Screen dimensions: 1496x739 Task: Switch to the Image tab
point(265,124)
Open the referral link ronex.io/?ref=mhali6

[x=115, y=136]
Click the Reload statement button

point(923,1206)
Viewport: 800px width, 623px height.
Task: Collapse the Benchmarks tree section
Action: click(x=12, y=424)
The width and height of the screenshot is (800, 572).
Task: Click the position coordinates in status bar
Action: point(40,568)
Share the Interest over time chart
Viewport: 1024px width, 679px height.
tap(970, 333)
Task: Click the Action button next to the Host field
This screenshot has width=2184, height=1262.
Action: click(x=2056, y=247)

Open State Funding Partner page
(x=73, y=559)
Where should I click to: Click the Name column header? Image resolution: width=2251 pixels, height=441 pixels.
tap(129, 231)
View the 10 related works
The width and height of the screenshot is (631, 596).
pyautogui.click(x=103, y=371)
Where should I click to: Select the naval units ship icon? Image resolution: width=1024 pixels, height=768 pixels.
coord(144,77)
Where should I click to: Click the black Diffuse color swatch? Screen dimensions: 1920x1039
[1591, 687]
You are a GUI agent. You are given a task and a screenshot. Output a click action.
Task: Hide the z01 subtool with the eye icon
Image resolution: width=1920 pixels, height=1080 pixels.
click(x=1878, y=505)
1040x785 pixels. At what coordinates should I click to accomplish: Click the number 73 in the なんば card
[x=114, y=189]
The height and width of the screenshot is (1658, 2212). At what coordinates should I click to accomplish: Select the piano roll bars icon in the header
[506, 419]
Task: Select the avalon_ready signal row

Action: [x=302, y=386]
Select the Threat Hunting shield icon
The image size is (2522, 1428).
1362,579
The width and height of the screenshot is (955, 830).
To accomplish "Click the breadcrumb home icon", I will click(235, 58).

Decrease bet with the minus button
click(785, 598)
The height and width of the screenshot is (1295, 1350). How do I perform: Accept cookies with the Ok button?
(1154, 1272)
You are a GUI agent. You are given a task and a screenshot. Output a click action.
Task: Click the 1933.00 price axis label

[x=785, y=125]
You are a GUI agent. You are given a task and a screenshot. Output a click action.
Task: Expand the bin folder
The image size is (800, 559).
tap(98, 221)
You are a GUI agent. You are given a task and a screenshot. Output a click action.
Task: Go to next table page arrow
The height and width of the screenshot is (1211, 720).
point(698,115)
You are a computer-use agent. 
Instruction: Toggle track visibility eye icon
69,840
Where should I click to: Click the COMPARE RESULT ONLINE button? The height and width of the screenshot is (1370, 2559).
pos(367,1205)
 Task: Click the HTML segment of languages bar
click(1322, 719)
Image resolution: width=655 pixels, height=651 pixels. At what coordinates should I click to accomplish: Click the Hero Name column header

◆ **STATED TASK**
Give the entries above again with every "GUI agent" replaced by "screen assistant", and change nothing else.

◆ **TASK SOLUTION**
Screen dimensions: 1496x739 Task: Switch to the Image tab
point(265,124)
Open the referral link ronex.io/?ref=mhali6

[x=115, y=136]
Click the Reload statement button

point(923,1206)
Viewport: 800px width, 623px height.
Task: Collapse the Benchmarks tree section
Action: click(x=12, y=424)
The width and height of the screenshot is (800, 572).
Task: Click the position coordinates in status bar
Action: point(40,568)
Share the Interest over time chart
Viewport: 1024px width, 679px height.
tap(970, 333)
Task: Click the Action button next to the Host field
This screenshot has width=2184, height=1262.
Action: click(x=2056, y=247)

Open State Funding Partner page
(x=73, y=559)
Where should I click to: Click the Name column header? Image resolution: width=2251 pixels, height=441 pixels.
tap(129, 231)
View the 10 related works
The width and height of the screenshot is (631, 596).
pyautogui.click(x=103, y=371)
Where should I click to: Select the naval units ship icon? Image resolution: width=1024 pixels, height=768 pixels.
coord(144,77)
Where should I click to: Click the black Diffuse color swatch? Screen dimensions: 1920x1039
[1591, 687]
You are a screen assistant. You are given a task and a screenshot. Output a click action.
Task: Hide the z01 subtool with the eye icon
Image resolution: width=1920 pixels, height=1080 pixels.
click(x=1878, y=505)
1040x785 pixels. At what coordinates should I click to accomplish: Click the number 73 in the なんば card
[x=114, y=189]
The height and width of the screenshot is (1658, 2212). At what coordinates should I click to accomplish: Select the piano roll bars icon in the header
[506, 419]
Task: Select the avalon_ready signal row

Action: [x=302, y=386]
Select the Threat Hunting shield icon
The image size is (2522, 1428).
1362,579
The width and height of the screenshot is (955, 830).
To accomplish "Click the breadcrumb home icon", I will click(235, 58).

Decrease bet with the minus button
click(785, 598)
The height and width of the screenshot is (1295, 1350). How do I perform: Accept cookies with the Ok button?
(1154, 1272)
You are a screen assistant. You are given a task and a screenshot. Output a click action.
Task: Click the 1933.00 price axis label

[x=785, y=125]
You are a screen assistant. You are given a task and a screenshot. Output a click action.
Task: Expand the bin folder
The image size is (800, 559).
tap(98, 221)
You are a screen assistant. You are given a task and a screenshot. Output a click action.
Task: Go to next table page arrow
The height and width of the screenshot is (1211, 720).
point(698,115)
You are a computer-use agent. 
Instruction: Toggle track visibility eye icon
69,840
Where should I click to: Click the COMPARE RESULT ONLINE button? The height and width of the screenshot is (1370, 2559).
pos(367,1205)
 Task: Click the HTML segment of languages bar
click(1322, 719)
Image resolution: width=655 pixels, height=651 pixels. At what coordinates should I click to accomplish: Click the Hero Name column header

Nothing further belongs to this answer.